SPs memorize/absorb those cases, then improvise on them in the room for about 15 minutes. Then, when it comes to feedback, they switch back to themselves as teachers and have an honest conversation with the med student. We followed that format. I wrote two medical cases, and each med/SP combo student did both with feedback, 20 minutes straight. We filmed the rehearsals with two cameras, and I never said to cut or ask them to redo anything. I was trying to capture the real flow of the conversation, looking for questions and answers, and the progression of real interactions between these real people.
Originally, I wanted to work with real Med students to make it more realistic, but that was not possible for obvious reasons. The SPs were the first to speak up and say, “Nobody knows Med students better than we do!” and it’s true! They knew the processes, questions, and even the feelings of these students well enough to develop from those models.
In the end, I got 160 minutes of 20-minute film tests.
How many versions or versions did you go through in the editing process before you decided the best time to express what was happening here?
I knew from the beginning that I was interested in making the audience think that the first encounter in the film was “real”, even if only for a moment. I knew I had to establish Gayle (played by Ronna Trapanese) and Melanie (Rainy Armstrong) as people we felt we knew and cared about before we parted ways, but I had to find the right cutoff point.
Immediately, I tried to cut my hands, showing where the pain was as I jumped from one actor to another.
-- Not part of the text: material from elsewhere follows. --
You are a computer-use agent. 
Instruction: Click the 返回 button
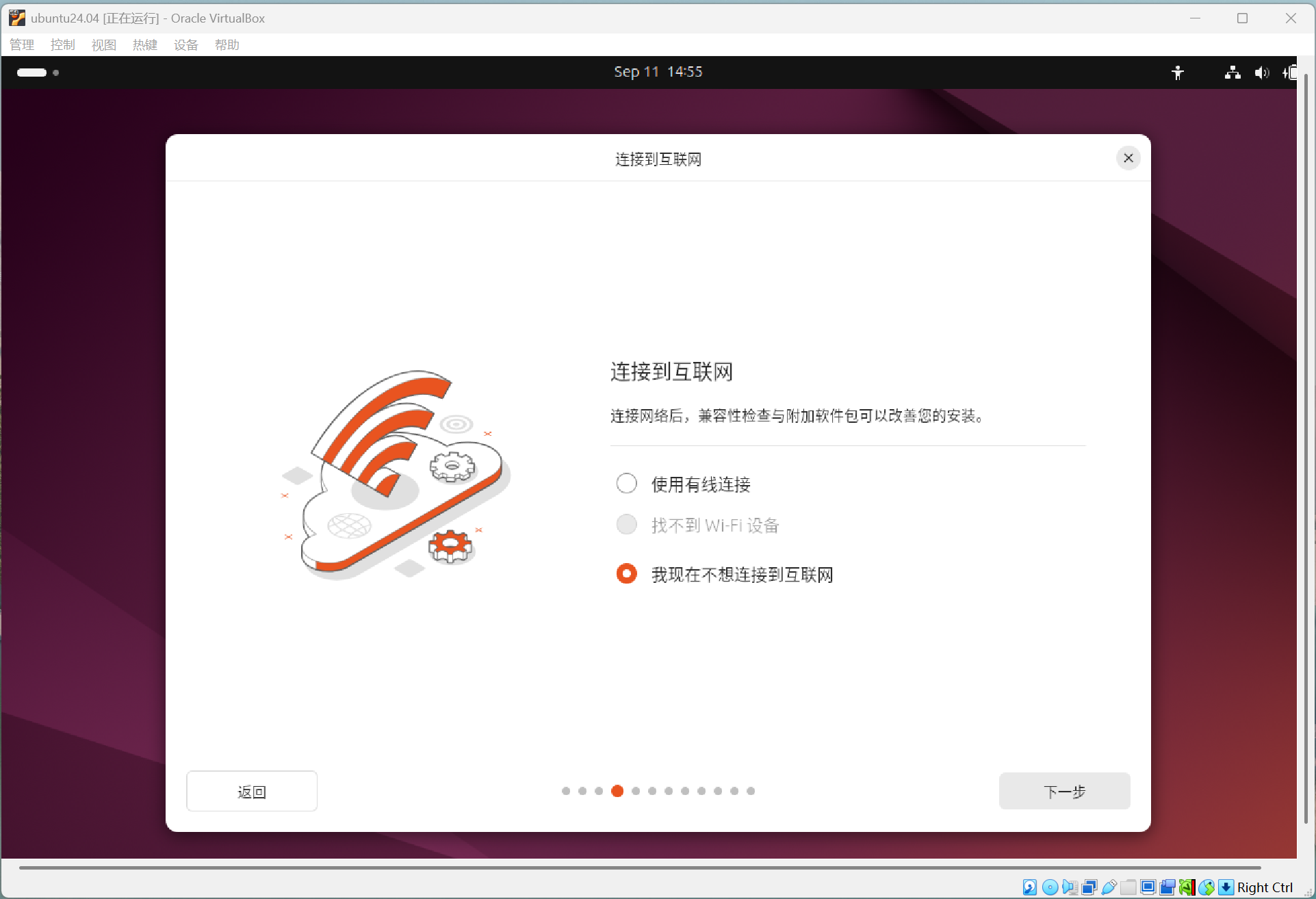point(252,792)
When I showed my friends the quick method, it was clearly successful and became the basis for the flow and organization of the entire film. It showed the repetition and consistency of what they were doing, but there was also no doubt that the two characters were not the same person at all.
After that, gradually. Some people pick things up quickly because they are familiar with the idea (from a medical relative or Kramer on Seinfeld). Some viewers don’t hesitate to say “oh!” until the SPs are in the living room, walking in their clothes during the movie. I think the reveal starts early and slows down gradually, allowing the viewers to find a time that works for them.
Have you ever sat in sessions like this?
I did it! At several centers in IL and WI, I sat down at a computer monitor with headphones and could switch between rooms or watch multiple tests at once. It was a visually interesting way to see the similarities and differences between the games and personalities in the room. I was also able to focus on the students’ “games” and how nervous or confident they were.
I know that the “Patient” version of the feature works. Is there anything you want to tell us about?
The feature version of “Patient” is a mix between the interesting work of standard patients and some of my frustrations in medicine. There’s the main character, Reggie, and the family and the roommate, and there’s a complete script, but there’s also scenes from Reggie’s work that seem like I lifted them out of the short (because we edited and shot them the same way). This feature is in the mail, and I hope to have a premiere later this year or early 2027.